Find every line of the listing below where "will" appears, and copy it.

**EXTRACTED ENTRIES**.
--------------------
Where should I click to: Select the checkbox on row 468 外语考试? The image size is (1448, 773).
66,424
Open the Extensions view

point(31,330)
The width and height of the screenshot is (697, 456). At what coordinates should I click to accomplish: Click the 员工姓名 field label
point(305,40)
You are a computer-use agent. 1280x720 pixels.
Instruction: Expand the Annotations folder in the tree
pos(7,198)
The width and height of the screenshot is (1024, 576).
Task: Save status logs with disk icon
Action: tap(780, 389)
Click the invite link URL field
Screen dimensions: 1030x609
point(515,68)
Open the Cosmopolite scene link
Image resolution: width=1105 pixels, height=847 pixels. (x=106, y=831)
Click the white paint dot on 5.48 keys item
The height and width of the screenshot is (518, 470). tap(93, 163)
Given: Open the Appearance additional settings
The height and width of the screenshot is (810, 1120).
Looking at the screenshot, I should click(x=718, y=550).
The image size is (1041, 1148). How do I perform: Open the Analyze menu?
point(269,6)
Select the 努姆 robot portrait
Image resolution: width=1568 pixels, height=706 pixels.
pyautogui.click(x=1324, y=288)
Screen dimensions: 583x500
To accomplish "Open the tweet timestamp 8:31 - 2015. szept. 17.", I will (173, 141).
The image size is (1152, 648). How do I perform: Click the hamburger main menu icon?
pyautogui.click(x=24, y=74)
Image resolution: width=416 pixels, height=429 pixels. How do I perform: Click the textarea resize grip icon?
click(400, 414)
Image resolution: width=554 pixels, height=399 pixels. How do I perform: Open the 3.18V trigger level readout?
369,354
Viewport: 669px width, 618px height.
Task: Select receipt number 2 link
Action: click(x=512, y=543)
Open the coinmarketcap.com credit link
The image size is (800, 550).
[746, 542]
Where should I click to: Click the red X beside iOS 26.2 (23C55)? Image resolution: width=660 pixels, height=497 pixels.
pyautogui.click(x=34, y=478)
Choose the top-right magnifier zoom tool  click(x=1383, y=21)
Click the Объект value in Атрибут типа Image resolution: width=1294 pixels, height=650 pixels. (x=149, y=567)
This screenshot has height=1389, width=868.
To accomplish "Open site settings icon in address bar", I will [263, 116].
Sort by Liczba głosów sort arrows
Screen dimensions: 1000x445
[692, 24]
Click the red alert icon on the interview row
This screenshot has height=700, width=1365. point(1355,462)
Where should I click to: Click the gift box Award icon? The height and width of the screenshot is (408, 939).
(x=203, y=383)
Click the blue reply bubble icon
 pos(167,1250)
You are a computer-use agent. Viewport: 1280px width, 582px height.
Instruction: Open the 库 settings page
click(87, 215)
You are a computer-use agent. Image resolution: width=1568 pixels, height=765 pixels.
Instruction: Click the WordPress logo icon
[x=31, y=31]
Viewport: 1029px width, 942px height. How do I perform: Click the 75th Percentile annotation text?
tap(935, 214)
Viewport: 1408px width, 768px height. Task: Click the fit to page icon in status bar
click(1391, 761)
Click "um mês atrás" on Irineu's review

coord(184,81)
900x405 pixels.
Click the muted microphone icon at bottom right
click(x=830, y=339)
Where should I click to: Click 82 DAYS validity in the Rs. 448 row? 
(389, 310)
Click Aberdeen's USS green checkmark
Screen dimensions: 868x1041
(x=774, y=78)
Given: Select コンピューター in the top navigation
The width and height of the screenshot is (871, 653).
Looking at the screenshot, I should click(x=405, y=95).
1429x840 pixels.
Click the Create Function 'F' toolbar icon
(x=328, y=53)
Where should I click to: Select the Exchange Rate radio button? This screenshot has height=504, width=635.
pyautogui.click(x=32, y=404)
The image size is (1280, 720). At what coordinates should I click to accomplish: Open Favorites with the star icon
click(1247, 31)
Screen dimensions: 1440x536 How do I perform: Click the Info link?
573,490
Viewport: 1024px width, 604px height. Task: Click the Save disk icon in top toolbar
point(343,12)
--------------------
**RESPONSE BOX**.
To accomplish "Open the tweet timestamp 8:31 - 2015. szept. 17.", I will (173, 141).
To accomplish "Open site settings icon in address bar", I will [263, 116].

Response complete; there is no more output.